#### TEXT BLOCK
####
However, at the urging of her coach and increasingly enjoying the challenge of gaining a degree of ease with performing, the young vocalist is up for the challenge - whether in competition, as part of a community celebration or even by taking part in an informal effort to bring music into a hospital or care facility.
Until this past weekend, Jamilyn had not had the opportunity to personally experience the always passionate performances that are brought to a stage via a professional opera company. Vanella treated her young student to a live performance of La Boheme this past weekend, and did everything she could to ensure it would be a memory that would be imprinted on her musical soul for a lifetime.
Her connection to the performance's cast that day was personal and professional as she had previously worked with several of the show's leads. According to Joyce Helms, the effort did not disappoint.
What does the vocal coach think of her young student's chances at making it as a professional singer and performer some day?
####
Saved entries
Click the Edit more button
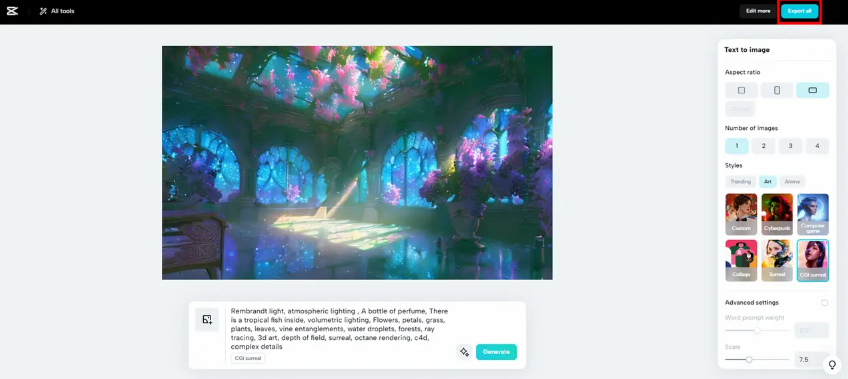Image resolution: width=848 pixels, height=379 pixels. pos(758,11)
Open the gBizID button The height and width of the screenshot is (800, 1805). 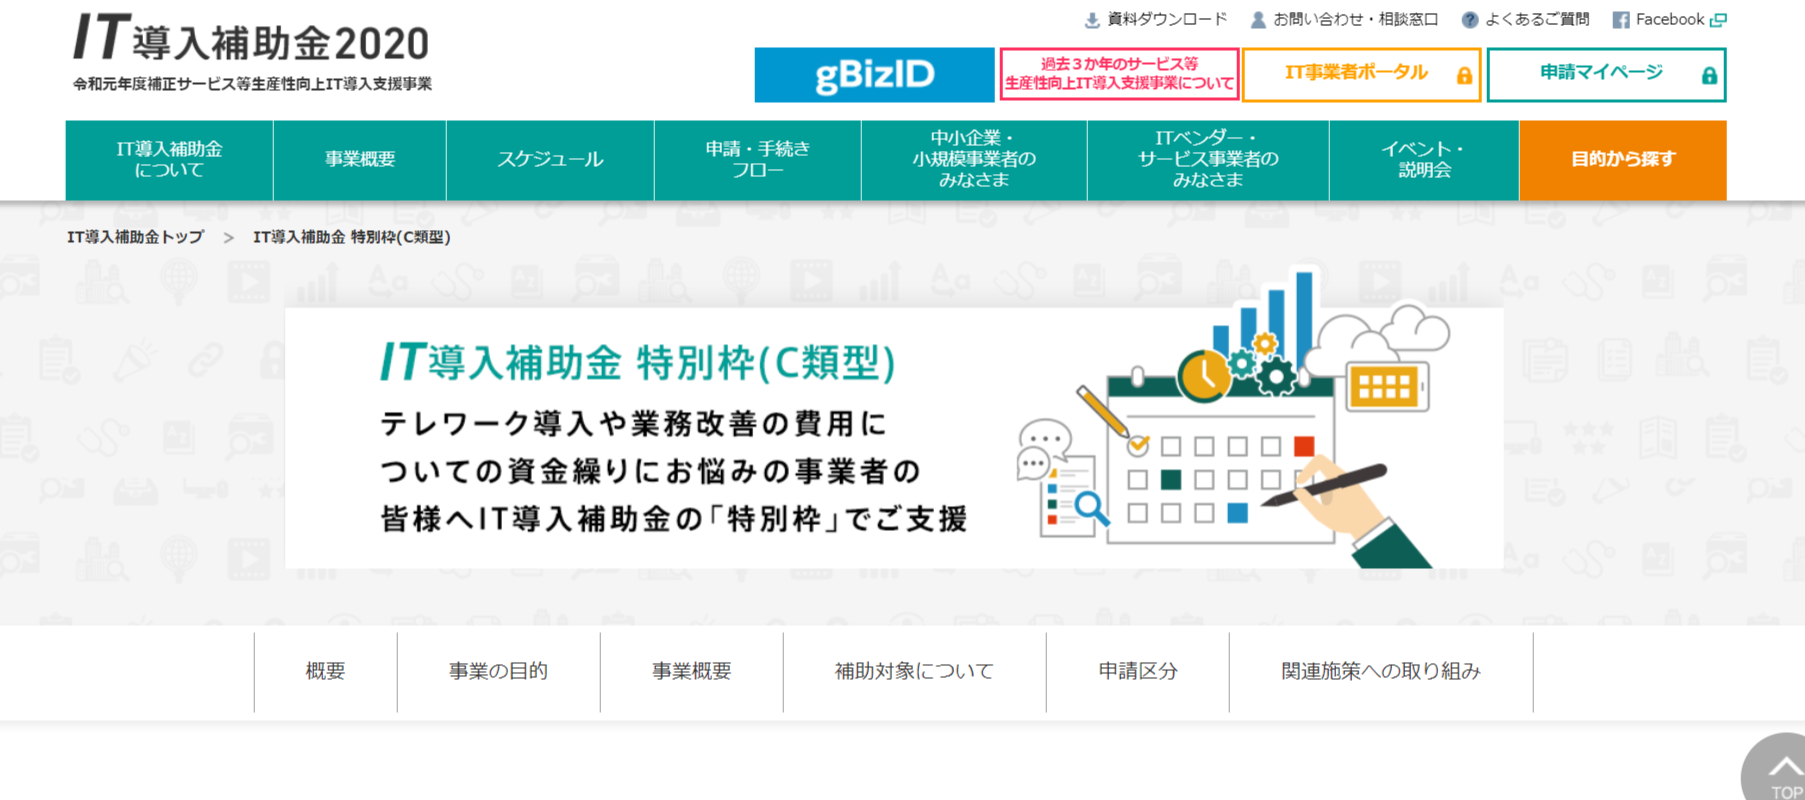(874, 75)
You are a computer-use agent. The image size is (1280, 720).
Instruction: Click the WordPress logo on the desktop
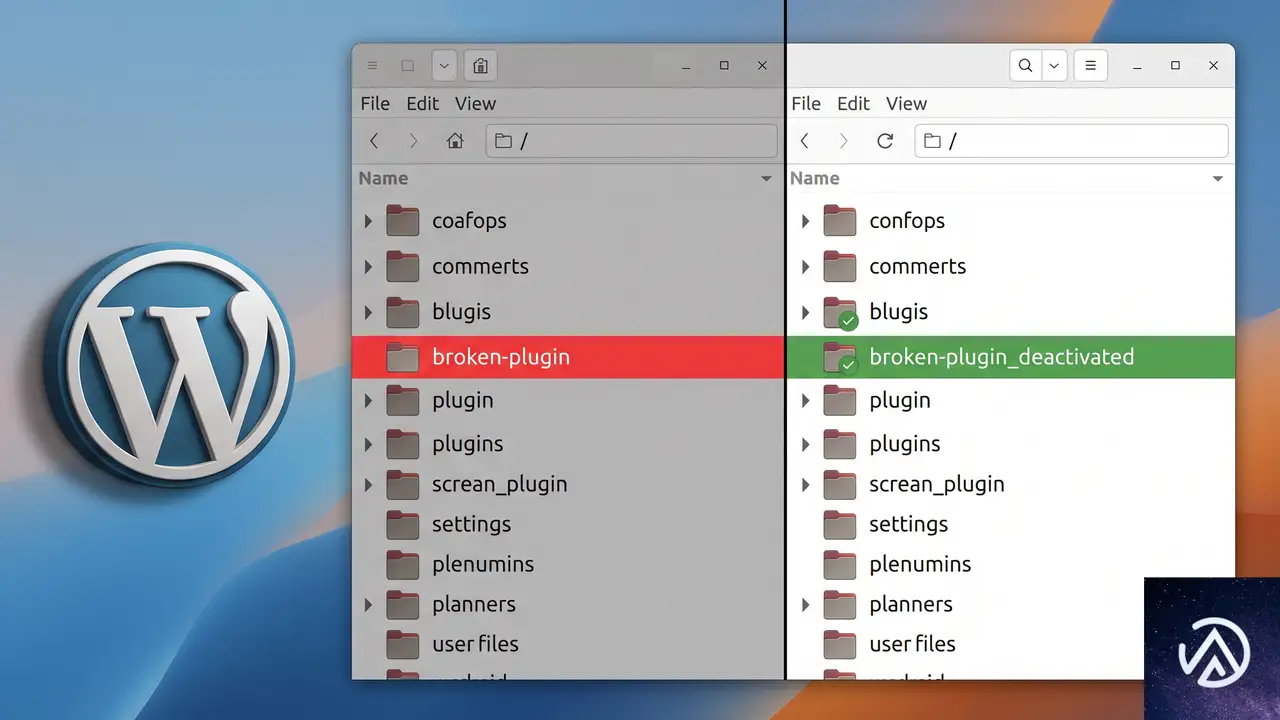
####
#### QUESTIONS
1. Answer these questions using the text about the young vocalist.
(a) Other than in competition or at a community celebration, where might the young vocalist perform?
(b) Which opera did Vanella take her student to see?
(c) According to whom did the effort not disappoint?
2. Set down the part of the text about the young vocalist between "However, at the" and "for a lifetime.", inclusive, word for word.
These saved entries come from a separate source and are unrelated to the text about the young vocalist.

#### ANSWERS PER TASK
1.
(a) In an informal effort to bring music into a hospital or care facility.
(b) La Boheme.
(c) Joyce Helms.

2.
However, at the urging of her coach and increasingly enjoying the challenge of gaining a degree of ease with performing, the young vocalist is up for the challenge - whether in competition, as part of a community celebration or even by taking part in an informal effort to bring music into a hospital or care facility.
Until this past weekend, Jamilyn had not had the opportunity to personally experience the always passionate performances that are brought to a stage via a professional opera company. Vanella treated her young student to a live performance of La Boheme this past weekend, and did everything she could to ensure it would be a memory that would be imprinted on her musical soul for a lifetime.